The veteran forward was in an experienced German side that lost a one-sided Euro final 1-0 in Vienna.
Klose said Sunday that the World Cup rematch in Durban will feature "different players, different squads" — which will be to Germany's advantage.
"Spain is still ruling supreme in Europe but in terms of quality I think we have improved, big time," Klose said through a translator.
Young Germans who have impressed the soccer world in South Africa include playmaker Mesut Oezil, four-goal wide player Thomas Mueller and defensive midfielder Sami Khedira.
Klose, who played his 100th international game in the quarter-final win over Argentina on Saturday, said they brought enormous quality and a fresh attitude to the team.
"A few years ago people kept saying that isn't it a shame there aren't any new generations coming through — we've no forwards coming through, no creative midfielders coming through and everybody deplored that.
"But time has proved these people wrong," Klose said.
Klose and Mueller both were on target in knockout-round victories against England and Argentina, as Germany scored four goals each time to embarrass its old rivals.
However, Mueller collected his second yellow card of the finals in the 4-0 dismantling of Diego Maradona's team, and will sit out the Spanish clash.
Klose said Sunday that Spain will be the best opponent Germany has faced at this World Cup — "surely better" than England and Argentina.
"Spain is the best of the three.

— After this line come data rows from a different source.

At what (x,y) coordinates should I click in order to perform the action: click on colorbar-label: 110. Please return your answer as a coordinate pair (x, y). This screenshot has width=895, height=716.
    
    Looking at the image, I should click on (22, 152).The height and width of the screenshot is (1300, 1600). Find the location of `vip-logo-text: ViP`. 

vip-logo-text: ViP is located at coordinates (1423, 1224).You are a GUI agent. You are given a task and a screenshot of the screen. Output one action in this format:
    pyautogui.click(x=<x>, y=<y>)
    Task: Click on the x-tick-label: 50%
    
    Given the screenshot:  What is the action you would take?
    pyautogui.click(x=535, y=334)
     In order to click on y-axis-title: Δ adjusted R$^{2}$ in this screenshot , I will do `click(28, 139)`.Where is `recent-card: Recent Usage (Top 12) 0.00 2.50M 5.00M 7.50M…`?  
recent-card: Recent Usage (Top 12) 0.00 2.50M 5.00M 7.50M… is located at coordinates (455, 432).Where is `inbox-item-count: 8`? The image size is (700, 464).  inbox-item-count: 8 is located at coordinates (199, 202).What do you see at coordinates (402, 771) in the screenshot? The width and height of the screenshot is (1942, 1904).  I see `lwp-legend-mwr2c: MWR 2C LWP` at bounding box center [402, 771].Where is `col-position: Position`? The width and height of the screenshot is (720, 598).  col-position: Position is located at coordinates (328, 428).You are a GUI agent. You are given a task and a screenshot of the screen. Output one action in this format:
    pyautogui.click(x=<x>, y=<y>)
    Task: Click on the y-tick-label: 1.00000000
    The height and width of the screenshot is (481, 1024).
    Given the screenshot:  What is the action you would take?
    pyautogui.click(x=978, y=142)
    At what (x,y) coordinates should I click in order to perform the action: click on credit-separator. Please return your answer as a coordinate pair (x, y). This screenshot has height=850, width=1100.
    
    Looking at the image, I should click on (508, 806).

They play a fantastic game," said the 32-year-old Bayern Munich forward, before adding that Spain's 1-0 quarter-final victory against Paraguay late Saturday encouraged the German camp.
"That has shown us that Spain are not unbeatable, they're not invincible. There is a slight difference in the way they played between 2008 and now," Klose said.
Spain's decisive score came late from David Villa for his tournament-leading fifth goal.
"He's a fantastic player," praised Klose, who has four in his four matches. "He's left-footed, right-footed, technically gifted. He's almost as complete a player as Lionel Messi.
"He's a player that you have to combat against with a whole team, not just one defender."
Klose revealed he set himself a personal target of five at this World Cup with the semifinal and the July 11 final, or the third-place match, still to play.
One more goal would bring him level with leader Ronaldo of Brazil on the all-time World Cup list with 15.
Two of Ronaldo's career tally came in the 2002 World Cup final as Brazil beat Klose's Germany 2-0.
"I spoke with him after the final and at the time I would not have dreamed of ever coming close to him, needing two more goals to surpass him," Klose said. "I hope he's not too worried."
The only anxiety Klose feels at his third World Cup is about making a speech to teammates in honour of his 100th appearance.
Klose avoided the German squad tradition late on Saturday when the team returned to its hotel base in Erasmia from Cape Town.
"I was really happy that no one noticed. Most of the players were either eating away or having a beer or two," he said. "Sooner or later people will be reminded and I will have to come through and make that speech."